In the data below, find every line with the word "computer" and copy it out.

[[ Provided records open ]]

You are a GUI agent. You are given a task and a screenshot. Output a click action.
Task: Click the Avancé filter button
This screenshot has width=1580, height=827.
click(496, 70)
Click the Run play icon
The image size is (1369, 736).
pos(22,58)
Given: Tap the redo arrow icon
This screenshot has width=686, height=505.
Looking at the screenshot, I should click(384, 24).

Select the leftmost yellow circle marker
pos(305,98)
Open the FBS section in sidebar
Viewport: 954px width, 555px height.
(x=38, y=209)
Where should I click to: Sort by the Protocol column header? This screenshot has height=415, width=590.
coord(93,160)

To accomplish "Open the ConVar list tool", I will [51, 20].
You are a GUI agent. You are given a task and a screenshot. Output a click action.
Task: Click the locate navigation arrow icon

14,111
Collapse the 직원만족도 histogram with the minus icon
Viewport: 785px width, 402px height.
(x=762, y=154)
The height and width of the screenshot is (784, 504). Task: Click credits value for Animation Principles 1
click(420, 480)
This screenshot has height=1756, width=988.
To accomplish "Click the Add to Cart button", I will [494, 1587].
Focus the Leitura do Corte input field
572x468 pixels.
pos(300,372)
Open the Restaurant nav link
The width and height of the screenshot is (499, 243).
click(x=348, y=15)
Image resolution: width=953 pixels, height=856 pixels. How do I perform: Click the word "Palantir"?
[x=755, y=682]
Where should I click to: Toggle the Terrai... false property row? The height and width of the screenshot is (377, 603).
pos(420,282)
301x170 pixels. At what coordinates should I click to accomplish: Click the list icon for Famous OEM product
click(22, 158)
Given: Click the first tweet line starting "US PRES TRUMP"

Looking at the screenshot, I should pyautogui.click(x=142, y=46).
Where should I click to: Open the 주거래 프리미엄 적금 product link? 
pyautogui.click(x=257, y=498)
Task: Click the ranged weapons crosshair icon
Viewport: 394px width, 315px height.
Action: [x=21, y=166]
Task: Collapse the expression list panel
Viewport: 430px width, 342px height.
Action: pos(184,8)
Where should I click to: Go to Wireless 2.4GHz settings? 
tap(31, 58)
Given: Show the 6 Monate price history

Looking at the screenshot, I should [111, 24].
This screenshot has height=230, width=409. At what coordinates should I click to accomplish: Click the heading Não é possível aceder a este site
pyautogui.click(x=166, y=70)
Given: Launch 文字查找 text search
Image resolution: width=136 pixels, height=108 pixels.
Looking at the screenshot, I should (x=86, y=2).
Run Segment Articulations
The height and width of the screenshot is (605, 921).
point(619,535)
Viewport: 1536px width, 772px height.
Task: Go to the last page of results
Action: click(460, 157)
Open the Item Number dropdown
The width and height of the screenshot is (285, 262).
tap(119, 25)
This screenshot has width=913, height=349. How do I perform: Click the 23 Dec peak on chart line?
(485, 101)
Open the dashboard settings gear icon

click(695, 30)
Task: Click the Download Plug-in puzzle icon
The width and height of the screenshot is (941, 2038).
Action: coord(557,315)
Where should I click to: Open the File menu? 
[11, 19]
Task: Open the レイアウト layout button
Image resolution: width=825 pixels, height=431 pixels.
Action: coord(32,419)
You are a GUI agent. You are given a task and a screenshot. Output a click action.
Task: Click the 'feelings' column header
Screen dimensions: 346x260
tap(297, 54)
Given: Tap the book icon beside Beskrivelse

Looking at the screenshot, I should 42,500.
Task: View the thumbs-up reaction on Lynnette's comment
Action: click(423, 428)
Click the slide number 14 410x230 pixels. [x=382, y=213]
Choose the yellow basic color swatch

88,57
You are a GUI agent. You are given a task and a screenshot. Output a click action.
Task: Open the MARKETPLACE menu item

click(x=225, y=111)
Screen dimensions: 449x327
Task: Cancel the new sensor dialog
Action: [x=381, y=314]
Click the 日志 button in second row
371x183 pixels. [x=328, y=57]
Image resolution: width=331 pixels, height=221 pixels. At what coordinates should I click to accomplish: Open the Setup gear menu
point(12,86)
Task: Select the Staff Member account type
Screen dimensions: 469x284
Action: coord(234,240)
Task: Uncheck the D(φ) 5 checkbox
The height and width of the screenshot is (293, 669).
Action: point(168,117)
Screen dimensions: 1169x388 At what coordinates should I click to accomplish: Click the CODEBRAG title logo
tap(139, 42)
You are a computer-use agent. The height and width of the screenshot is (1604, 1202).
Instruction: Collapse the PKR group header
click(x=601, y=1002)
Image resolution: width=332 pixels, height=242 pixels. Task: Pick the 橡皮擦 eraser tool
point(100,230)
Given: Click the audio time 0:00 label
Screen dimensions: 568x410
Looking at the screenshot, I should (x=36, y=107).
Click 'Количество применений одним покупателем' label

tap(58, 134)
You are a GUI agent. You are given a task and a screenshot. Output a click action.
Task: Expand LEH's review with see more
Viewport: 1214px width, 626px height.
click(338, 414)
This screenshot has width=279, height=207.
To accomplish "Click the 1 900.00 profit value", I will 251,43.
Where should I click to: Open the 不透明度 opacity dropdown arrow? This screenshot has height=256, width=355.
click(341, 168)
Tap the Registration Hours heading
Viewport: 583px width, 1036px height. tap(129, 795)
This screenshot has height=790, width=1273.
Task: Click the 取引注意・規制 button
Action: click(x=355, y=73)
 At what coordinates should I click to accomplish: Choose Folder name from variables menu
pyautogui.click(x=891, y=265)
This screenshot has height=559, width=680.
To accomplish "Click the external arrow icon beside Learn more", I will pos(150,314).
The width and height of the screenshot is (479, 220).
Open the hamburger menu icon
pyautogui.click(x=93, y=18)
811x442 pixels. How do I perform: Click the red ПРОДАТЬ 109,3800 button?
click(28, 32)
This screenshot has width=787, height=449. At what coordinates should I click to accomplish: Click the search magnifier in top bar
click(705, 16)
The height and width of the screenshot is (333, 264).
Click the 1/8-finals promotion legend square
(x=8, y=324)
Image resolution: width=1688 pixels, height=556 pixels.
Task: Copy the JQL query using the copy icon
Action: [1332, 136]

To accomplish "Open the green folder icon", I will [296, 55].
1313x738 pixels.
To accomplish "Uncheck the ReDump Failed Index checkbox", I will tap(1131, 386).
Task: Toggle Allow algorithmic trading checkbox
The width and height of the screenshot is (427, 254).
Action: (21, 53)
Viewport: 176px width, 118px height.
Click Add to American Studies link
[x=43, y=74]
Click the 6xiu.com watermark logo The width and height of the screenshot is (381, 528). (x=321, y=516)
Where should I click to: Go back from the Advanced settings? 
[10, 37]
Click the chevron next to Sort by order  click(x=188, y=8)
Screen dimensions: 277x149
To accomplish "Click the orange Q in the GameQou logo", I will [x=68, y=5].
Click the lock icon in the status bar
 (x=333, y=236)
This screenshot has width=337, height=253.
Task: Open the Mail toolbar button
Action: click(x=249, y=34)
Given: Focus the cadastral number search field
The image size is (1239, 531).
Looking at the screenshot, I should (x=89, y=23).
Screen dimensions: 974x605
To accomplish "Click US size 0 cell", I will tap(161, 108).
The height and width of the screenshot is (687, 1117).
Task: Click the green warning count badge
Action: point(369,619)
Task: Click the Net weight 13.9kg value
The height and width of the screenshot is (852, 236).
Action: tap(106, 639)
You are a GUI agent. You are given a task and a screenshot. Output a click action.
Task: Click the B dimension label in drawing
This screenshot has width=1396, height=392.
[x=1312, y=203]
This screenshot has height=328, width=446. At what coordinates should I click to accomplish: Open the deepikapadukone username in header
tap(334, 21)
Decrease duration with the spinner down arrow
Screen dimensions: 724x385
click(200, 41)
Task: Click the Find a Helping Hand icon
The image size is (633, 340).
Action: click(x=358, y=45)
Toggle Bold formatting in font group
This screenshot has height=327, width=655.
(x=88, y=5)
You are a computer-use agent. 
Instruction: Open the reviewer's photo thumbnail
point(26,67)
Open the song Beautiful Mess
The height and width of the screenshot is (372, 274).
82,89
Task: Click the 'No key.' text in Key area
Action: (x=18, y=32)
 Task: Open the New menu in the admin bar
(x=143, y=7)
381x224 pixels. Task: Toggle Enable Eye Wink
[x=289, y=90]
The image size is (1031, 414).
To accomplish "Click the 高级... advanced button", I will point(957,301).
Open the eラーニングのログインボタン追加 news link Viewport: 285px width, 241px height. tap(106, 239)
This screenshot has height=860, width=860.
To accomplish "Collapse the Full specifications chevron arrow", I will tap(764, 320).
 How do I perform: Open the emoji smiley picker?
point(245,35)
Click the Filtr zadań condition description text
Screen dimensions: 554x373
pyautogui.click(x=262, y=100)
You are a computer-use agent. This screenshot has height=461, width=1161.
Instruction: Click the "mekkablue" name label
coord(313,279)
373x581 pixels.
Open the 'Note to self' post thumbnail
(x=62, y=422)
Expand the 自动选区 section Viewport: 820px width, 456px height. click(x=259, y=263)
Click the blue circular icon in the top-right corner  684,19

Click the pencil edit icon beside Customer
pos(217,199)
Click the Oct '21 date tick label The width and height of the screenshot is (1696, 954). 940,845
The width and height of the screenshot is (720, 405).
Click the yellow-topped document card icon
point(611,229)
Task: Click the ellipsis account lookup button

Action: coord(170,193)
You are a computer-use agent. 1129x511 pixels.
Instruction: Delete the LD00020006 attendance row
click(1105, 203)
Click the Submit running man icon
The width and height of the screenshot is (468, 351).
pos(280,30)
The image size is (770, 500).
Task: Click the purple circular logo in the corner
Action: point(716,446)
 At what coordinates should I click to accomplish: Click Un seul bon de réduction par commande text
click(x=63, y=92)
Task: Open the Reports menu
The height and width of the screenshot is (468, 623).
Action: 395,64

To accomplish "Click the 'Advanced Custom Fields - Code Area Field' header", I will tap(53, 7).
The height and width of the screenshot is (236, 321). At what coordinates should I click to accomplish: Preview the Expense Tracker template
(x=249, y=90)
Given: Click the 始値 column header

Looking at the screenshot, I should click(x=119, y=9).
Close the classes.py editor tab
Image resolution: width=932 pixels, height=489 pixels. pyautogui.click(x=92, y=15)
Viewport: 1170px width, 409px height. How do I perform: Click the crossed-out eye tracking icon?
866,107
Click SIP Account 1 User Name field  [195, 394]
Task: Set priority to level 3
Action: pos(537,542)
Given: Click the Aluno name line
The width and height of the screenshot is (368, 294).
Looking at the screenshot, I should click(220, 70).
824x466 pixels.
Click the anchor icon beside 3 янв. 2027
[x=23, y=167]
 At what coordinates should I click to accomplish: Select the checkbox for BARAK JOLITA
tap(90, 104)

[[ Provided records closed ]]

Response area
You are a computer-use agent. The height and width of the screenshot is (1604, 1202).
You are a computer-use agent. 
You are a computer-use agent. This screenshot has height=461, width=1161.
You are a computer-use agent. 1129x511 pixels.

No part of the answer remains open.